___ PASSAGE

But I am very unsusre about how much performance we would gain by
searching directly in heavily optimized fast-header tables. Is
the pain worth the gain?
Small installations do not need the extra performance.
Large installations can probably get away with more expensive
hardware
Huge installations may run out of steam on the best availible
hardware, here the fast-headers might be of some use.

My beleif is that we should go for the easiest implementation,
that is the least intrusive and get a feeling for what we need.
I know that MySQL supports queries with regular expressions.
These queries will probably be quite fast.
I think we should se what happens when we implement server side
sorting, based on clever SQL statements using the messageblocks.

The huge question is: How much do we gain in performance by using
special header tables compared to searching the messageblocks?
The gain might be quite small.

well, that my $0.02

Magnus

Aaron Stone wrote:
> I'm thinking in terms of searches primarily, where a query might be:
>
> select distinct(message_id) from fastheaders
> where header = 'to' and contents like '%bob%'
>
> You're looking for displaying the message, where the webmail application
> probably doesn't want to read in the header blocks of the message and parse
> them just to show the Date, From, Subject, To, CC, Bcc, Fcc, Reply-To fields.

______
___ DATA BLOCK

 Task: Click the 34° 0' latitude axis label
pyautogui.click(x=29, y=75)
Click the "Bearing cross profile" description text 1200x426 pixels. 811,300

______

(THE EXERCISE)
Copy out the whole post above about fast-header tables and searching the message blocks, word for word, typos and line breaks included.

(ANSWER BELOW)
But I am very unsusre about how much performance we would gain by
searching directly in heavily optimized fast-header tables. Is
the pain worth the gain?
Small installations do not need the extra performance.
Large installations can probably get away with more expensive
hardware
Huge installations may run out of steam on the best availible
hardware, here the fast-headers might be of some use.

My beleif is that we should go for the easiest implementation,
that is the least intrusive and get a feeling for what we need.
I know that MySQL supports queries with regular expressions.
These queries will probably be quite fast.
I think we should se what happens when we implement server side
sorting, based on clever SQL statements using the messageblocks.

The huge question is: How much do we gain in performance by using
special header tables compared to searching the messageblocks?
The gain might be quite small.

well, that my $0.02

Magnus

Aaron Stone wrote:
> I'm thinking in terms of searches primarily, where a query might be:
>
> select distinct(message_id) from fastheaders
> where header = 'to' and contents like '%bob%'
>
> You're looking for displaying the message, where the webmail application
> probably doesn't want to read in the header blocks of the message and parse
> them just to show the Date, From, Subject, To, CC, Bcc, Fcc, Reply-To fields.